Just like everyone should be exercising regularly and eating right, vacation time can be lumped right into these important activities. Employees must take off some time to recharge their bodies and minds throughout the year to stave off stress and be more productive individuals.
Let’s examine some of the concepts to consider when deciding how much paid time off you should offer to those who work for you.
Common Paid Vacation Time Benefits
All small businesses and larger firms vary when it comes to how much paid vacation time they offer to employees. Two weeks of vacation time, which typically equates to 80 hours or 10 workdays, is the most common timeframe to offer employees. However, some companies may only allow one week of paid time off, while others may give workers up to four or five weeks of free time.

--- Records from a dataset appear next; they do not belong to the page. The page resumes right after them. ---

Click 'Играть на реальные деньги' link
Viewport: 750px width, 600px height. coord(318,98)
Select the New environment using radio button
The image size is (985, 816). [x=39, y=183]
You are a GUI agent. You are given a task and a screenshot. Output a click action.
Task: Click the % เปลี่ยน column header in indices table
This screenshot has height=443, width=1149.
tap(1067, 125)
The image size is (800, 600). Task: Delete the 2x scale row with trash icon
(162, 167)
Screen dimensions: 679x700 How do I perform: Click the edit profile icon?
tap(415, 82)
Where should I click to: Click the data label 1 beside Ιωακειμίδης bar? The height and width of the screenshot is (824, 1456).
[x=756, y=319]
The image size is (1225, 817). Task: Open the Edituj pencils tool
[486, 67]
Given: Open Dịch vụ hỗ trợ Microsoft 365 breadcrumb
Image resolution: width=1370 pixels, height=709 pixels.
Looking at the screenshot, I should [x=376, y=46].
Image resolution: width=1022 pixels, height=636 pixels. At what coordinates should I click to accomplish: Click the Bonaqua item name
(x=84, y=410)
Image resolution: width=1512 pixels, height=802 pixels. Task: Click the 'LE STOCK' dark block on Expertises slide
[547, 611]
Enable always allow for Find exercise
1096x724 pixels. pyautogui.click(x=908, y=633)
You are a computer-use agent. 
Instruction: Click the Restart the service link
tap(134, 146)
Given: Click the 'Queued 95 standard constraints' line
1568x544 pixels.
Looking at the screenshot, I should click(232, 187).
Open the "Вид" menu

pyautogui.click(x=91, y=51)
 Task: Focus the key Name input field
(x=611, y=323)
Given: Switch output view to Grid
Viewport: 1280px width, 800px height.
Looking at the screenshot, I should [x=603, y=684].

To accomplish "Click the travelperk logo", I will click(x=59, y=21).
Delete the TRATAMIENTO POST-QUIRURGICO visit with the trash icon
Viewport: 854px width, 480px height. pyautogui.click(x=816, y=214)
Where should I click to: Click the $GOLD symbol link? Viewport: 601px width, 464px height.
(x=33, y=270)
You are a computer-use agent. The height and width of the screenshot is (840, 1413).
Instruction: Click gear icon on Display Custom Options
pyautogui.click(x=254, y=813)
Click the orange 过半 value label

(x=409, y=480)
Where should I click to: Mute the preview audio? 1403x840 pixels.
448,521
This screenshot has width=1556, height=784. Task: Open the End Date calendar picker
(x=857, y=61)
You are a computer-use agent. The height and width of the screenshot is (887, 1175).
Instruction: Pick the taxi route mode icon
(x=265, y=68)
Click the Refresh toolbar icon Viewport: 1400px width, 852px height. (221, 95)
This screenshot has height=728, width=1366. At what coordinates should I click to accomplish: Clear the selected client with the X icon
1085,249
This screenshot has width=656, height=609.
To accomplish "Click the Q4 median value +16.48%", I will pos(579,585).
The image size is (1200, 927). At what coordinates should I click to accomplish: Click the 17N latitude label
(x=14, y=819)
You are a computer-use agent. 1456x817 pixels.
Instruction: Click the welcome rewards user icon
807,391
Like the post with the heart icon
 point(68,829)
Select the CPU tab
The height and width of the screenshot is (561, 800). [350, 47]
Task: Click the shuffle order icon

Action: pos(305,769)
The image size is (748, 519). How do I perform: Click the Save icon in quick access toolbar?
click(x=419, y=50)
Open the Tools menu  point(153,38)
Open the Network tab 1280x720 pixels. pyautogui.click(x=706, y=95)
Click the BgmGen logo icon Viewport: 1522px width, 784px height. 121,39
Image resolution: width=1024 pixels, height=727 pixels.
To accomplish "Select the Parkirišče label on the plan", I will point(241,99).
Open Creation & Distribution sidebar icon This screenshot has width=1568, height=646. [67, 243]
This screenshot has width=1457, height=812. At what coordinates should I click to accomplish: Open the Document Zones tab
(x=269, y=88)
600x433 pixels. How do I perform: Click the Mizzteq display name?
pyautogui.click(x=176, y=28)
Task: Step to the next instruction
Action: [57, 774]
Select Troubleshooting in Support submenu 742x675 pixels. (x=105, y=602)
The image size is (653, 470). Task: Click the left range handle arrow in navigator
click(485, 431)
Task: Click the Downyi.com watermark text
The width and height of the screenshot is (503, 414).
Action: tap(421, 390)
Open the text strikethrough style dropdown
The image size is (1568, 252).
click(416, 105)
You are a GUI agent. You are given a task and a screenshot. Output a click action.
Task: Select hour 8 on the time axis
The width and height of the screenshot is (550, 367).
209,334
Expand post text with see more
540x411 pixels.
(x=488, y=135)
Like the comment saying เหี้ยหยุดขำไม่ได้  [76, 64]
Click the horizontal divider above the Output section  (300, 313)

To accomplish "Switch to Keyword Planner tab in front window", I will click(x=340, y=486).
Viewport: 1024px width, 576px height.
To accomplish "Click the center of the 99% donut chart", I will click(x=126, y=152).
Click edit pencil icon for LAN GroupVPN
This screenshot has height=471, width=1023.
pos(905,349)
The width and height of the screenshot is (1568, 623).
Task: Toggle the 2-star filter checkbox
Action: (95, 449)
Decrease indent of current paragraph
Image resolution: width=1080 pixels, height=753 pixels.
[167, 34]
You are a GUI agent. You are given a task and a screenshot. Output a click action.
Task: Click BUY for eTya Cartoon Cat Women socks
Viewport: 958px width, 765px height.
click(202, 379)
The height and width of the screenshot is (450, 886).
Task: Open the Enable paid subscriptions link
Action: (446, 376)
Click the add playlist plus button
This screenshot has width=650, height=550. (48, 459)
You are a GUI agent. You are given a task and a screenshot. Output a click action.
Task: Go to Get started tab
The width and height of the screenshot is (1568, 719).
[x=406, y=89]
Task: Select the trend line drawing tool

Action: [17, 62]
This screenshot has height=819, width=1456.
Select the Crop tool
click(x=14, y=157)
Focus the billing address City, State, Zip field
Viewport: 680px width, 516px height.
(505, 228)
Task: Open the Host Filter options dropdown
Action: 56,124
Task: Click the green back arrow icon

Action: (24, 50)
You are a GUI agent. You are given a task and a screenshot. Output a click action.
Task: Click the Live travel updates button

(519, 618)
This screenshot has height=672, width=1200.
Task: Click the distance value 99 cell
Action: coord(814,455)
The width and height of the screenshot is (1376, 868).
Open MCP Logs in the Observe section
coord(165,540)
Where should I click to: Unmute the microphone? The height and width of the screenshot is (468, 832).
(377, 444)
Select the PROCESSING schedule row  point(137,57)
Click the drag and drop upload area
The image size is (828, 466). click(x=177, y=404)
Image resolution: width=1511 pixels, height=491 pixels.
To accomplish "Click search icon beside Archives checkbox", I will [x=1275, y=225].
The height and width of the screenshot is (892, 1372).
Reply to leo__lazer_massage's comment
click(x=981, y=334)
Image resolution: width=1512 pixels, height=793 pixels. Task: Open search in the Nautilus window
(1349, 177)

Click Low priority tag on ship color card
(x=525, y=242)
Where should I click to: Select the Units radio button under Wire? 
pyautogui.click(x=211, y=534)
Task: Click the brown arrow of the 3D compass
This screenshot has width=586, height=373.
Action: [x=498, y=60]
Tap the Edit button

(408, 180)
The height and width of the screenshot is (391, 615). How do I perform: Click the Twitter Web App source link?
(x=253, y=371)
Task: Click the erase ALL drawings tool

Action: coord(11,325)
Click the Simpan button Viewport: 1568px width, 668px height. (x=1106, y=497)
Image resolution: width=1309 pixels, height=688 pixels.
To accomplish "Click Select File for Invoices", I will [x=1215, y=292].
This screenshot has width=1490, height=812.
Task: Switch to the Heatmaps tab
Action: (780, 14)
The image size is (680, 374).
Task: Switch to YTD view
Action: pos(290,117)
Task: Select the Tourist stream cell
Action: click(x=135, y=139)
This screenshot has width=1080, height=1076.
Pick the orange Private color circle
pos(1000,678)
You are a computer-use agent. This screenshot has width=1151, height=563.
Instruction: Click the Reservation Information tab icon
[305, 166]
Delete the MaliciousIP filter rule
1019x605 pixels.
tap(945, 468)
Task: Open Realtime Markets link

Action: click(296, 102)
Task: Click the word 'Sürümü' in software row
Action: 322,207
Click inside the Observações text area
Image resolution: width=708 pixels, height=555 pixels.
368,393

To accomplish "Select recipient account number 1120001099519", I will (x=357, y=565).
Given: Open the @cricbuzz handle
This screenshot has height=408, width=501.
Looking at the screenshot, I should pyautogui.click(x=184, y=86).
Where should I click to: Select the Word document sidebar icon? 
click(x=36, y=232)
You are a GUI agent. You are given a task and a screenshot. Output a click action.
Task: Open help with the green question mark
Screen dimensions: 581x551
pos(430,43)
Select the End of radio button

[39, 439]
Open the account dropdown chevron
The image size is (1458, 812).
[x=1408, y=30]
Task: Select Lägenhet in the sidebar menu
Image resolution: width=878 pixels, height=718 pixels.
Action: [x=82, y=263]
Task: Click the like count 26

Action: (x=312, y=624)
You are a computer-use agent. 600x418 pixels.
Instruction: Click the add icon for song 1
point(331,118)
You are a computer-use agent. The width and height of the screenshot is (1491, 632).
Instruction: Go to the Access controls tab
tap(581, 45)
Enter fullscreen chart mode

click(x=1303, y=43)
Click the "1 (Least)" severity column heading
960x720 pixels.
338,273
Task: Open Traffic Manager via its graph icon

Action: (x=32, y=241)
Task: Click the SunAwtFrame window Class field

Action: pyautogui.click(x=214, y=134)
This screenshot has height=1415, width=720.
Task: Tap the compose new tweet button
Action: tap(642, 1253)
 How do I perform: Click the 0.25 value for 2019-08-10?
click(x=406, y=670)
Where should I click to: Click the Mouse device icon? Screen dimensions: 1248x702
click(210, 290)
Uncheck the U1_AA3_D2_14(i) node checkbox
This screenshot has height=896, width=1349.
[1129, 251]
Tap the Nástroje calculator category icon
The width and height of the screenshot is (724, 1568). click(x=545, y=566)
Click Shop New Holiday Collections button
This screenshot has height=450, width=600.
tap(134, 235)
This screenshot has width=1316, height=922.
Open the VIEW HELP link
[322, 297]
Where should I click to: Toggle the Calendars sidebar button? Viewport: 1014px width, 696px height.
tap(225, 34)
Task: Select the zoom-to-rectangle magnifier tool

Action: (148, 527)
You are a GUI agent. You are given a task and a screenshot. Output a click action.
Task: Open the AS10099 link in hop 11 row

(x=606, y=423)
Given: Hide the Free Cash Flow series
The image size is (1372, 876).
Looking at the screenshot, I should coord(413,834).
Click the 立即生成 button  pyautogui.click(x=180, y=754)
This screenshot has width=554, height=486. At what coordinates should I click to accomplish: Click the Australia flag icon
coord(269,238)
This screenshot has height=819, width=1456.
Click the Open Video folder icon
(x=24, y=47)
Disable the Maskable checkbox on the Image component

Of course, paid vacation time is not simply given out for “free” in many employee agreements. Individuals are often required to earn the time off by accruing a certain amount of paid time off during each pay period they work. For example, in a two-week pay period, an employee may accrue about 3 hours of paid vacation time.
In terms of rolling over unused vacation days, many employers require that their workers use this time off before a certain deadline. Otherwise, they will lose it. This may be enforced as a measure to encourage the use of these vacation days so that employees do not get burned out after working for several consecutive months with no time away from the office.
More Time In Means More Time Off
A nice incentive to keep your most hardworking talent on your team is to offer increasing periods of paid vacation over time. For example, after an employee works for your plumbing company for 5 years, you may choose to offer this loyal individual a third week of paid vacation time. Some companies offer multiple additional weeks of time off if an employee stays on for 10 or 20 years. This is simply another nice benefit to reward those who have paid their dues and put in lots of hard work over the course of their careers.
Common Paid Holidays
In addition to offering at least a week or two of paid vacation, there are several federal holidays throughout the year that most businesses give off, unless there is a reason to be open on these days for sales or other purposes. These holidays include:
- New Year’s Day
- Memorial Day
- Fourth of July
- Labor Day
- Thanksgiving Day (and often the Friday afterward)
- Christmas Day (and often Christmas Eve or the day afterward)
Determining Your Company’s Paid Vacation Allowance
First off, it’s important to understand that there is no federal law on the books that mandates any specific rules about whether employers must offer vacation time – or whether they must compensate employees for time away. Thus, it is typically up to each employer to decide these rules for their employees.
Several factors should be considered when setting a paid vacation allowance for the employees in your small business. Ask yourself the following questions:
- How many employees do I currently have in my business?
- Do I have part-time employees, full-time employees, or both?
- If I offer X amount of vacation days each year, will it impact my business in any way?
- Do I have the financial resources to offer X amount of paid vacation days each year?
- Are some of my key employees deserving of more time off to keep them satisfied and loyal? Or should I offer a blanket vacation policy to everyone?
- Should I allow employees to roll over unused vacation time to the following year?
As you can probably tell by now, setting vacation time is very subjective to each business owner. So, take some time to consider the potential options you may wish to offer your employees. If you can come up with a plan that attracts and keeps talent, and such a plan won’t break the bank for you as the business owner, this would be the ideal scenario.